* **Exercise instructions**
In the entries that follow, count each line containing "Open" and state the total, nothing more.

Start of Available data

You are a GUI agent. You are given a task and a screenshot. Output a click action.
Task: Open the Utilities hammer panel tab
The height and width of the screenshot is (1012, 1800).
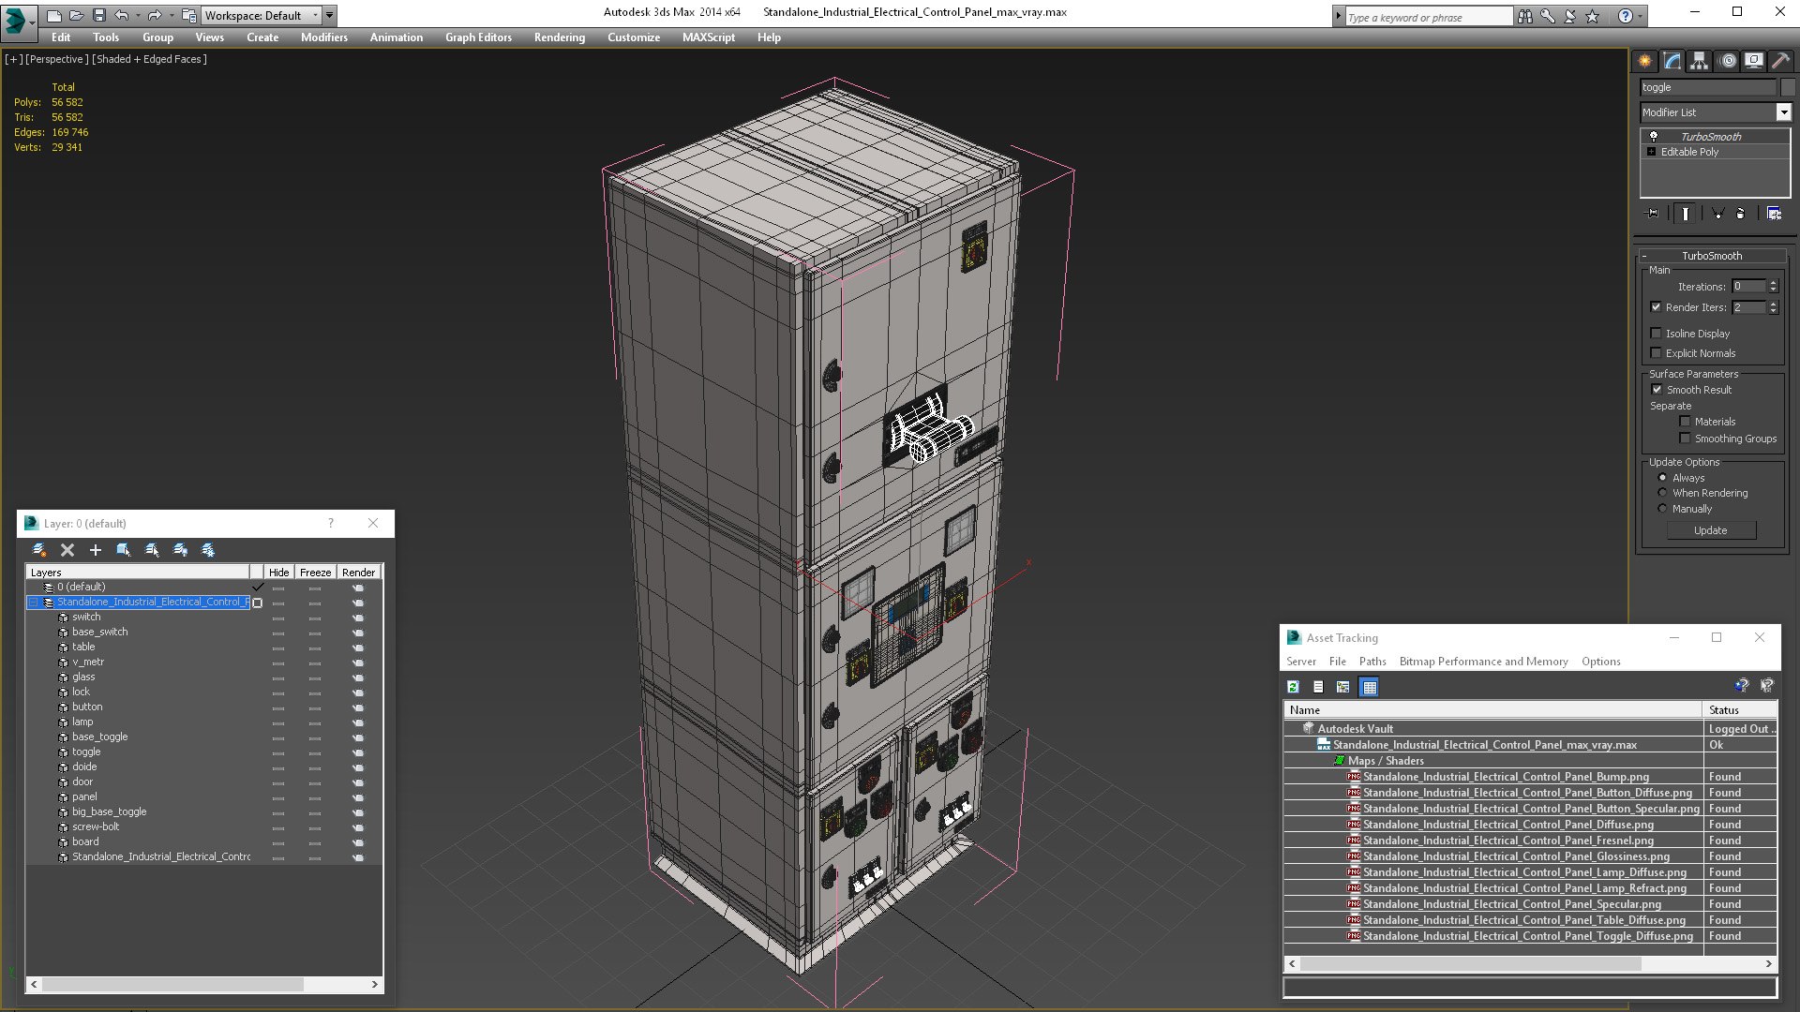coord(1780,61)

End of Available data
Start of Available data

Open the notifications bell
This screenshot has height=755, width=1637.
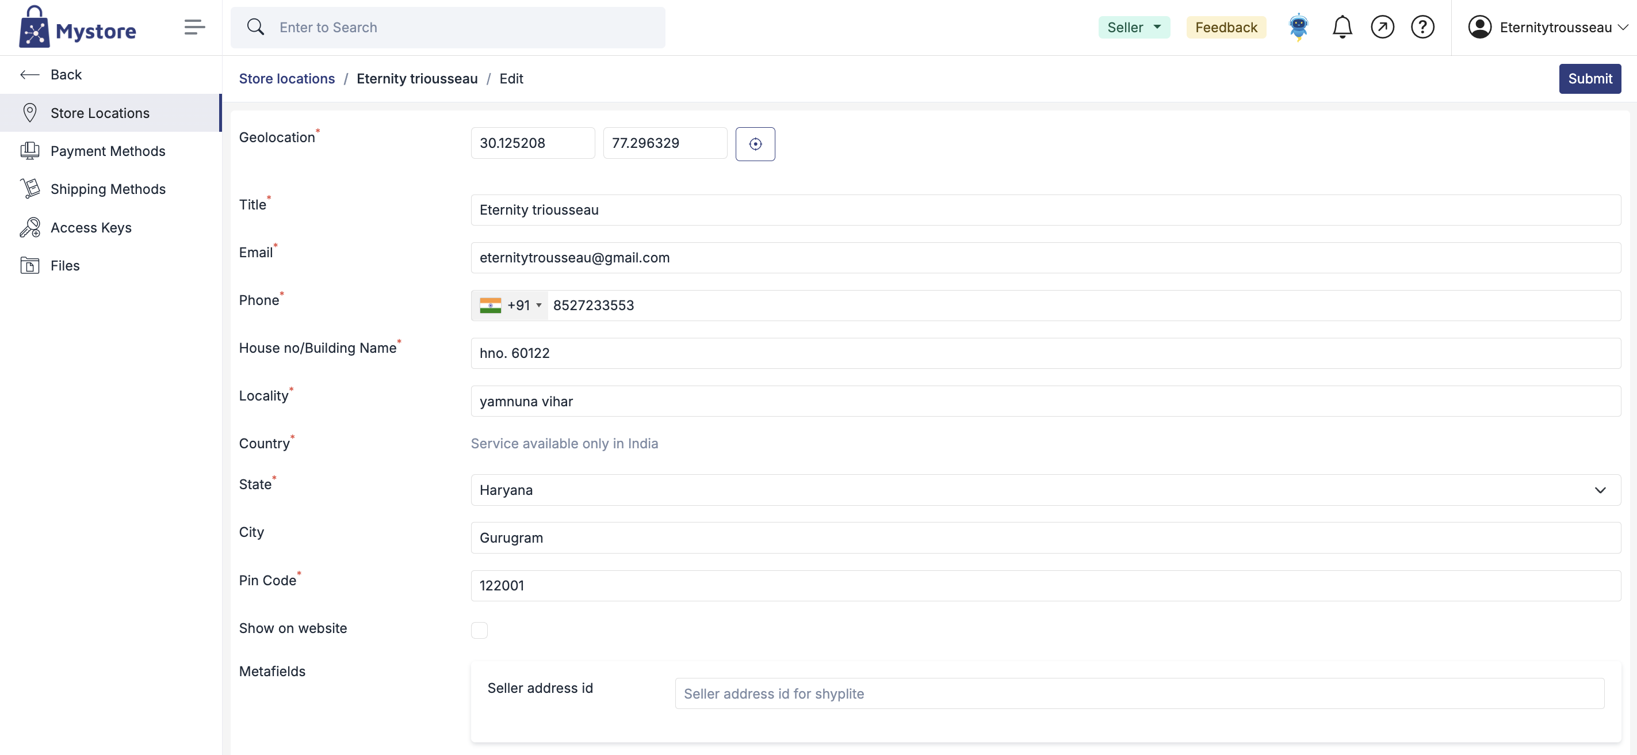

End of Available data

* **Final answer**
2